- _ABOUT THIS TASK_: Scan the records beneath this line for the line holding "You are a computer-use agent. This" and the line holding "The height and width of the screenshot is (209, 325).", then transcribe exactly those two and all lines between.

- _DATA_:
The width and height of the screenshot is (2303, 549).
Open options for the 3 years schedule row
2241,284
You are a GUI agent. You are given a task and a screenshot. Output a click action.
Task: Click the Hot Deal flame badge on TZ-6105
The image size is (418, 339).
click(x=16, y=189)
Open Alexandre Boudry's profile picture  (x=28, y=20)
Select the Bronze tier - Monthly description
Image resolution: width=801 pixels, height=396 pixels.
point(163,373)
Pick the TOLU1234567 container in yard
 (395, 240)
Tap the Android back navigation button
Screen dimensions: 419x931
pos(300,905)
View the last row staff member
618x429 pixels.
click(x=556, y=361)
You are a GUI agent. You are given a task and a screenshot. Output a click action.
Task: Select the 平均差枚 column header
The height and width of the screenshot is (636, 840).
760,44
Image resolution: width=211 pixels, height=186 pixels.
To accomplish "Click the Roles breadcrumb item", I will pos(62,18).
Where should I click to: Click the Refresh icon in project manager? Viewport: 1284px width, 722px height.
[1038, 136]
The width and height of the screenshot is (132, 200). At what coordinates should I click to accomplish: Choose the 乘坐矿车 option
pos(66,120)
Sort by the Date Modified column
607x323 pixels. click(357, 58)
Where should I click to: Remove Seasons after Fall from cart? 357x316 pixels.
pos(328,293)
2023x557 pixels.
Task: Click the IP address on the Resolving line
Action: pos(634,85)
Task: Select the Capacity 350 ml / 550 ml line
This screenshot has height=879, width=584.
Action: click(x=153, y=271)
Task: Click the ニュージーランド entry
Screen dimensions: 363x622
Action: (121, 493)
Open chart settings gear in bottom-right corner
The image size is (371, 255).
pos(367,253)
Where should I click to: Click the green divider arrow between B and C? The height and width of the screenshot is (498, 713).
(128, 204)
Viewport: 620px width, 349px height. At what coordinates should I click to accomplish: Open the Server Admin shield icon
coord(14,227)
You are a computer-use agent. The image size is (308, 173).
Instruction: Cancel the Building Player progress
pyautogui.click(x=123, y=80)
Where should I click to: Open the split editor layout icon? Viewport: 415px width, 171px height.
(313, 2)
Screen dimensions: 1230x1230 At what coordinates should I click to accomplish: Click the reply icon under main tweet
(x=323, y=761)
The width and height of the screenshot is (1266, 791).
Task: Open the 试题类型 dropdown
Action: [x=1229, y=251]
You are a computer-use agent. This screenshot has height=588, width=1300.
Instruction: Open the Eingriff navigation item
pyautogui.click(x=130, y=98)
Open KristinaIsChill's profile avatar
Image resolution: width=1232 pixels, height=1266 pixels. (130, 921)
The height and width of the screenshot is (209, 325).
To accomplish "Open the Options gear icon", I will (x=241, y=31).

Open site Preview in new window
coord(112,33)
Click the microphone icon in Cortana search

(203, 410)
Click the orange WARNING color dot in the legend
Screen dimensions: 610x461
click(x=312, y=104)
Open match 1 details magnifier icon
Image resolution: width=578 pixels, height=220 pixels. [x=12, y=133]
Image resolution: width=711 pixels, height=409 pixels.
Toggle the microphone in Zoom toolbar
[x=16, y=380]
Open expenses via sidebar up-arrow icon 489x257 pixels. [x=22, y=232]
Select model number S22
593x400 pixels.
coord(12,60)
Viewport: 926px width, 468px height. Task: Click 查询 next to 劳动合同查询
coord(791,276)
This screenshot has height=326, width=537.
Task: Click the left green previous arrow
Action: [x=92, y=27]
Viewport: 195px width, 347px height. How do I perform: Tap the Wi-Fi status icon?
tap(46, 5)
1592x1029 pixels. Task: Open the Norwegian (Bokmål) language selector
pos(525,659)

- _EXERCISE ANSWER_:
You are a computer-use agent. This screenshot has height=588, width=1300.
Instruction: Open the Eingriff navigation item
pyautogui.click(x=130, y=98)
Open KristinaIsChill's profile avatar
Image resolution: width=1232 pixels, height=1266 pixels. (130, 921)
The height and width of the screenshot is (209, 325).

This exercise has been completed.